La innovación es cosa de personas. Hay muchas cosas en las cuales las personas no son fáciles de sustituir, y hay muchas otras que no querremos que las hagan máquinas, que preferiremos que las hagan personas. Muchas empresas ya adoptan estrategias para evitar chatbots (máquinas que hablan con personas) y apuestan por diferenciarse poniendo a personas que traten con personas. La suma de inteligencias y el mix analógico-digital conformarán la verdadera identidad de muchas organizaciones.
Empresas y negocios
Los negocios son artefactos especulativos cada vez más basados en tecnología. Dan dinero, pero crean un valor con un multiplicador social muy bajo. Las empresas son comunidades de personas en torno a un propósito. Muchas empresas, además de crear valor corporativo, crean valor social pagando salarios correctos, liquidando impuestos escrupulosamente, siendo respetuosas con el medio y contribuyendo al desarrollo de los territorios desde donde trabajan.

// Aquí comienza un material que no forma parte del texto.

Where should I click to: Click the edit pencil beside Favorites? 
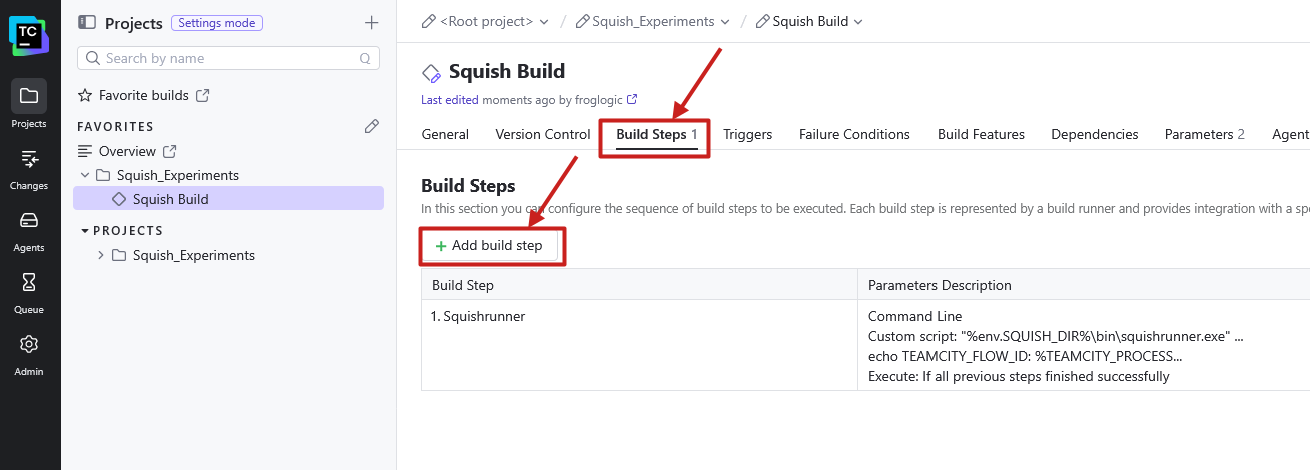click(372, 126)
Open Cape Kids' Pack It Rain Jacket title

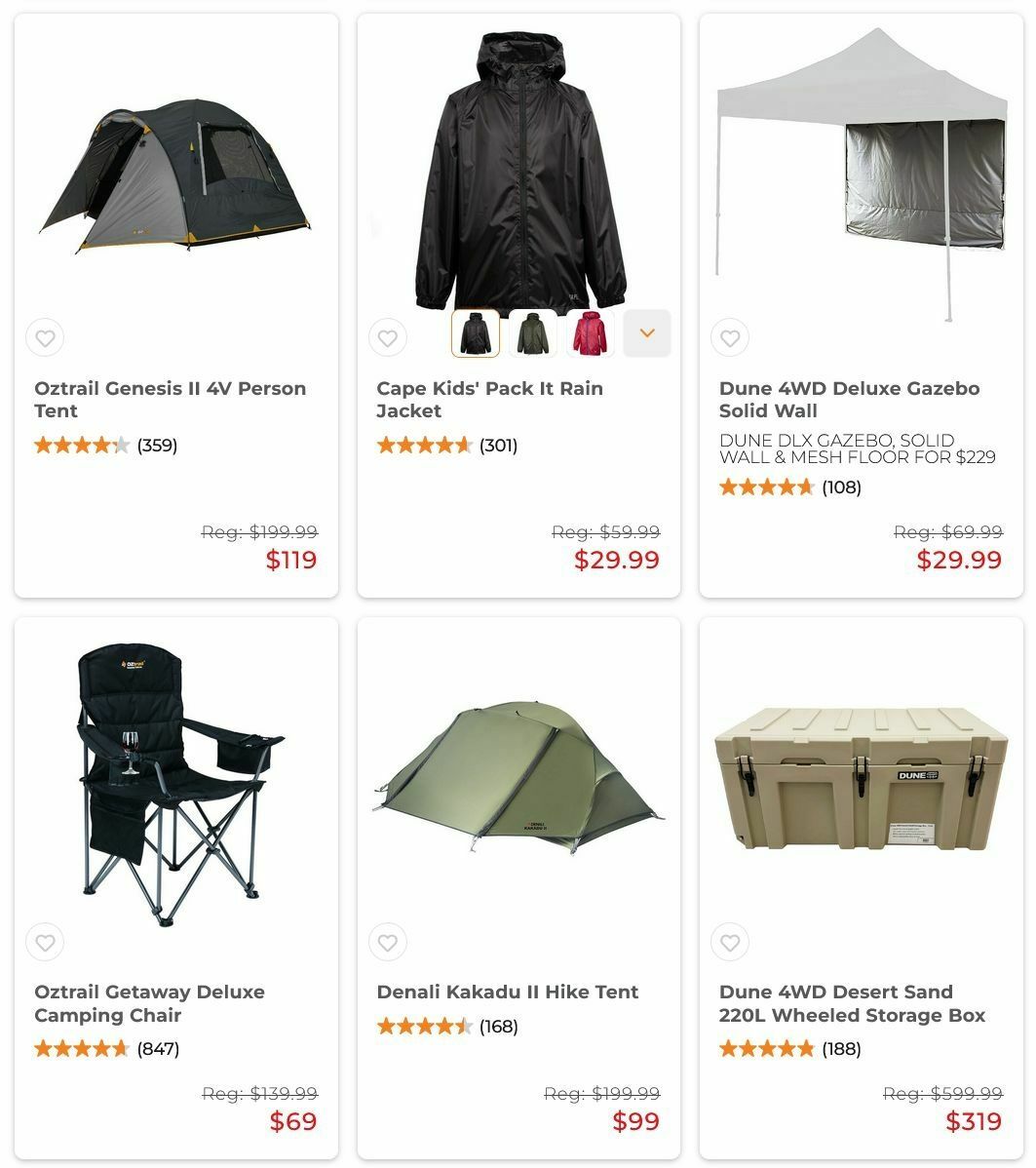(x=489, y=400)
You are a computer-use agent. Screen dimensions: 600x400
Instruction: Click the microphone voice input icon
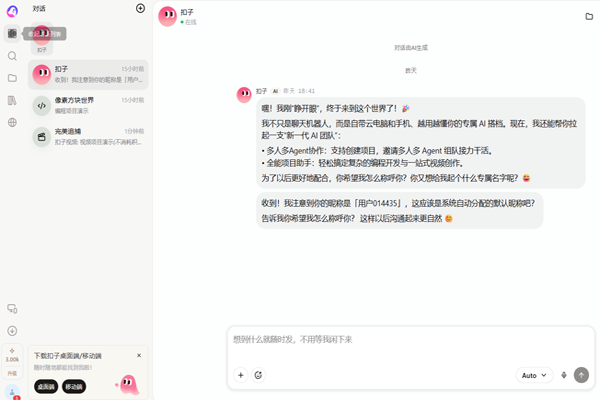(x=564, y=375)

Las empresas, y en especial las industriales, son los mejores creadores de riqueza que hemos tenido.
Las externalidades positivas de las empresas son muchas. La prueba es que, cuando cierran, las ciudades y las comarcas donde estaban establecidas entran en decadencia. Los negocios, frente al dilema entre tecnología o personas, optan por las máquinas. Las empresas intentan mantener la competitividad incorporando tecnología sin deshacerse de las personas, se esfuerzan en preservar la comunidad. Los negocios pueden dejar dinero si van bien. Las empresas crean valor y dejan legado. Los negocios llenan los bolsillos de unos pocos. Las empresas crean prosperidad.
Para poder repartir la riqueza alguien la debe crear, y las empresas, y en especial las empresas industriales, son los mejores creadores de riqueza que hemos tenido. No tiene ningún sentido que no protejamos a las empresas que crean trabajo digno y que mantengamos un sistema fiscal que penaliza a las empresas frente a los negocios (es el mundo al revés). Los que crean trabajo son los ecualizadores de la sociedad y hay que tratarlos como tales.
Finalmente, la transformación del mundo del trabajo conllevará un nuevo management, como disciplina que gestionará sobre todo la relación entre personas en las empresas. El siglo XXI ha de ser una era de management humanista; no tiene sentido que sea de otro modo en un mundo determinado por la tecnología.